Tuesday, 14 March 2017

History Has It,

that when Napoleon crossed the Alps,


he was mounted on a mule, which did not sit well with the impression of a conqueror, 

painted by the French artist Jacques-Louis David between 1801 and 1805, the painting above was initially commissioned by the King of Spain, the composition shows a strongly idealised view of the real crossing that Napoleon and his army made across the Alps through the Great St. Bernard Pass in May 1800, and Bonaparte asked David to portray him "calm, mounted on a fiery steed" (Calme sur un cheval fougueux), but this brings two towns into modern day conflict, the question being where did the horse that Napoleon rode into battle and the one depicted in the painting come from?
]
it is known that it’s name was Merengo, the skeleton of which, a magnificent white stallion, will go on exhibit this spring at the National Army Museum in London, Mderengo's claim to fame is that he was Napoleon's charger that he rode in several campaigns, the one pictured in Jacques-Louis David’s painting “Napoleon Crossing the Alps." The official story from the time was that Merengo was captured from the Egyptians after the Battle of Abukir, but the Irish know that the horse was purchased in County Cork for the French army, that's where the horse is causing some argument. The small villages of Buttevant and Bartlemy both lay claim to Merengo, from the article,

'According to Bernard Moynihan, a local councillor, the skeleton ought to be in Buttevant, where the horse that became Marengo was sold many midsummers ago at the Cahirmee Horse Fair. He calls Cahirmee “the oldest horse fair in the world”; it continues to this day, held every July. “There’s a strong oral tradition in these parts, and the story of how the horse was sold to one of Napoleon’s officers – it’s well known,” he told me. Along with several other councillors, Moynihan has sent a letter to the National Army Museum, elaborating their claim. “We’ve recently had a round of archaeological excavations in Buttevant, and found a huge amount of historical artefacts. We’re hoping they can all go into a new museum, with Marengo as the centrepiece.”

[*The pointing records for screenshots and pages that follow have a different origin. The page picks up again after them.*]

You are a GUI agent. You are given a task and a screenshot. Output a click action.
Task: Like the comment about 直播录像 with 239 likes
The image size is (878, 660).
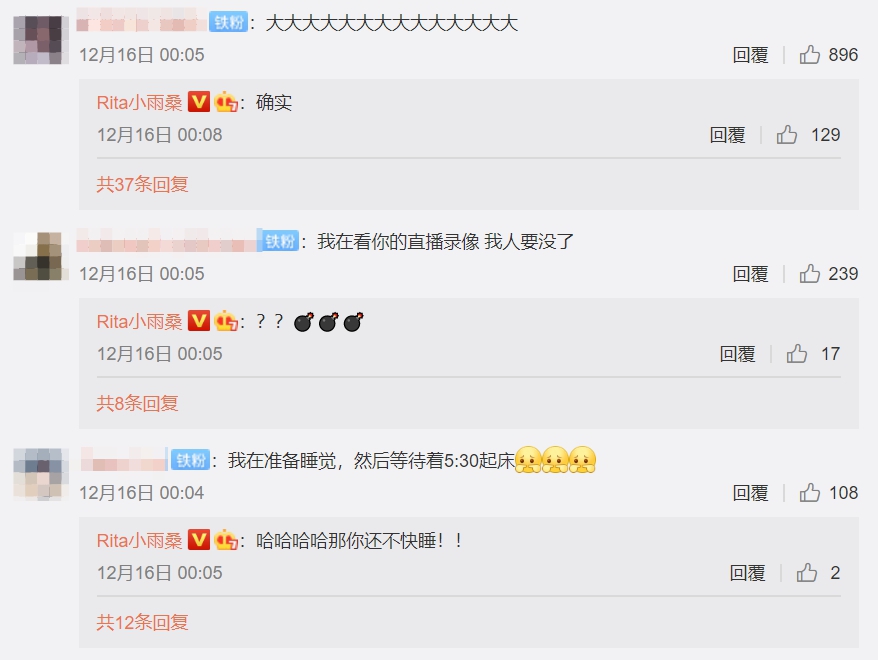pyautogui.click(x=810, y=273)
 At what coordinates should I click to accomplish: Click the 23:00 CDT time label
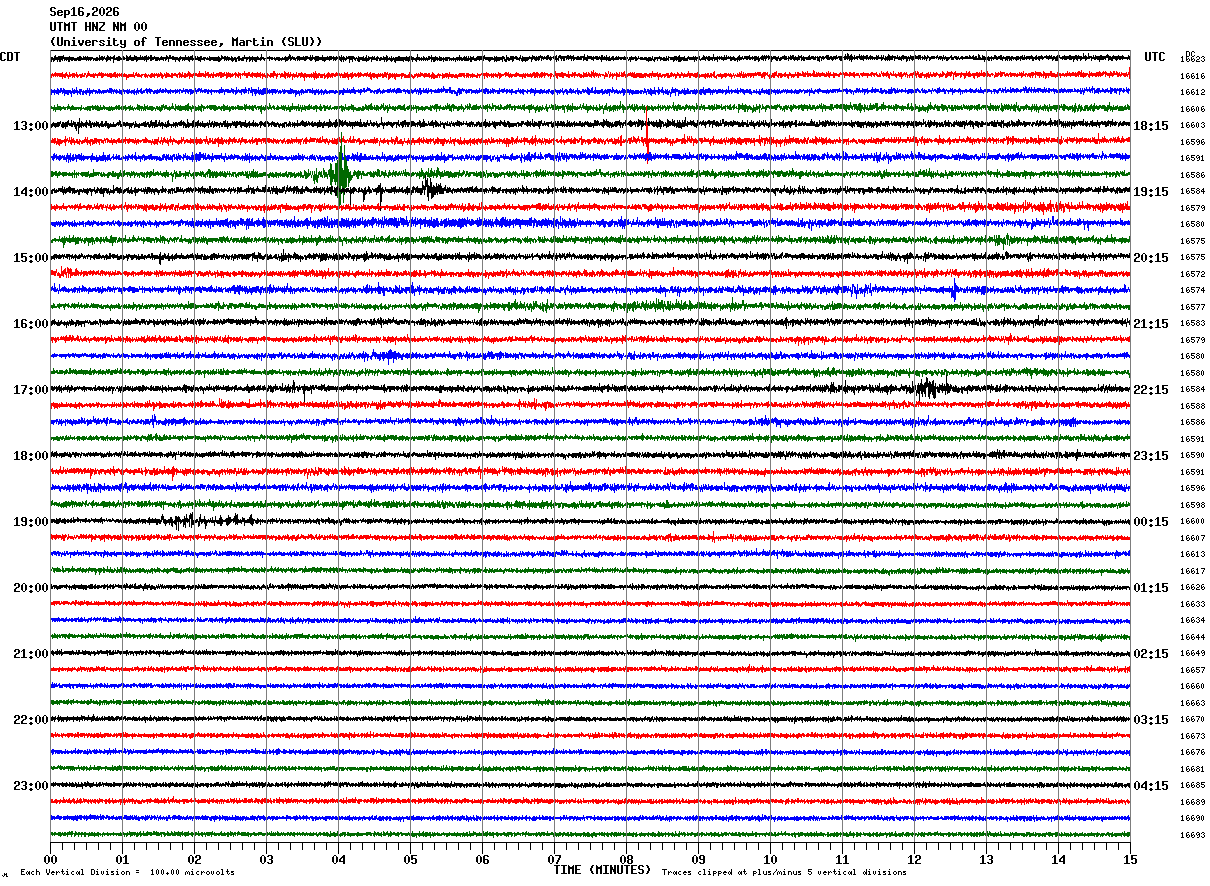click(x=31, y=786)
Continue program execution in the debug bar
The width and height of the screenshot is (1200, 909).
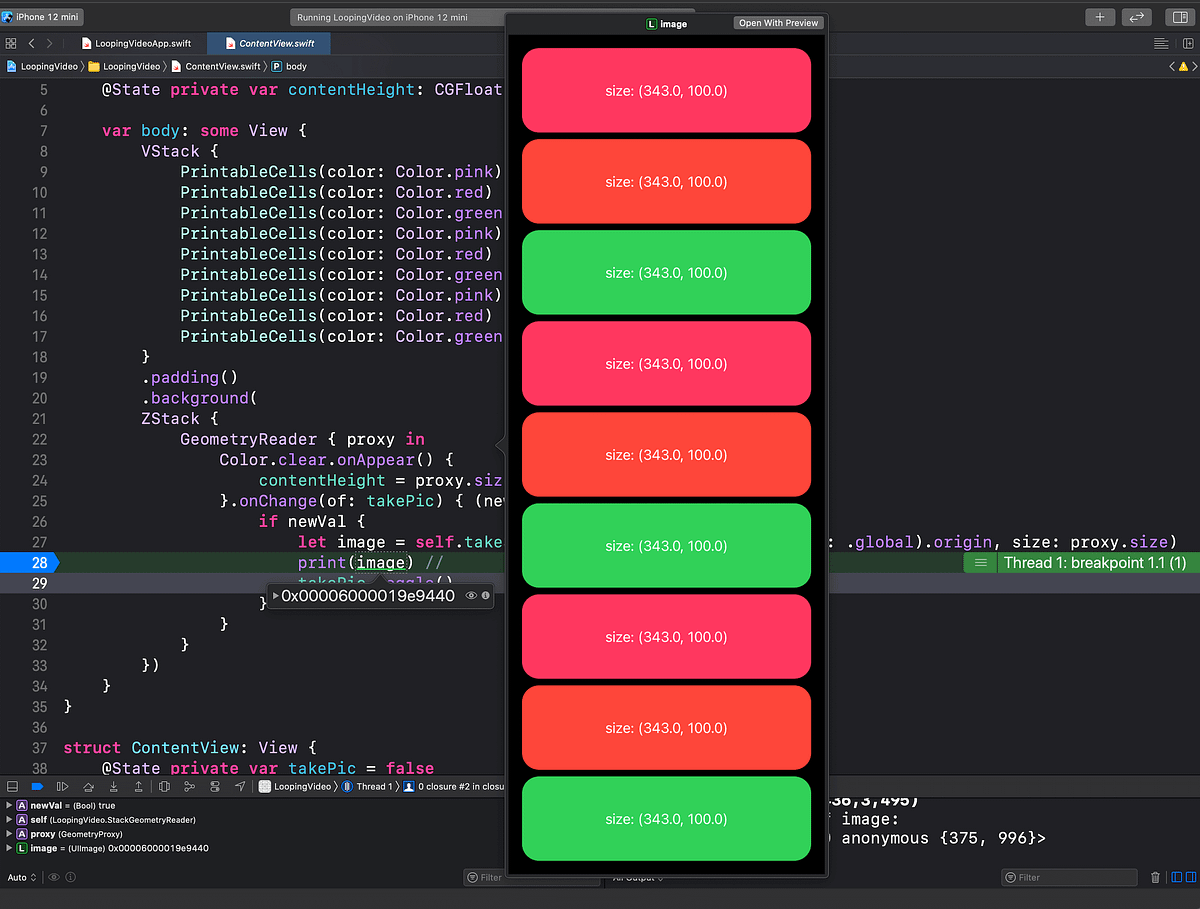[x=60, y=787]
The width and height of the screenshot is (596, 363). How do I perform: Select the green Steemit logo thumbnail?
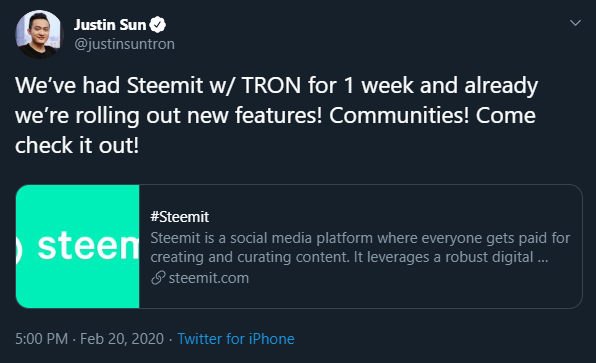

John Arnold, a farmer and a historian of Bartlemy, will have none of that. Marengo was sold, he’s convinced, at the Bartlemy Horse Fair. “When you talk of evidence, it all begins to sound like a court case,” Arnold told me, with a laugh. “But I do have a couple of things that strongly suggest this. Buttevant don’t have a leg to stand on.” As far back as the 1830s, a village pub named Fitzgerald’s displayed a lithograph. “It was of a white horse, and the caption read: ‘Marengo, Napoleon’s famous horse, Bartlemy Fair, Middleton, County Cork,’” Arnold says. “That pub closed down, but the lithograph is still here in the village. Now, it’s possible that an entrepreneurial printer ran this lithograph off for many local fairs. But so far no other town has claimed to own a copy of it.”'

so who will finally have the claim to Merengo? the battle lines have been drawn, so will it be Buttevant or Bartlemy that meet their Waterloo?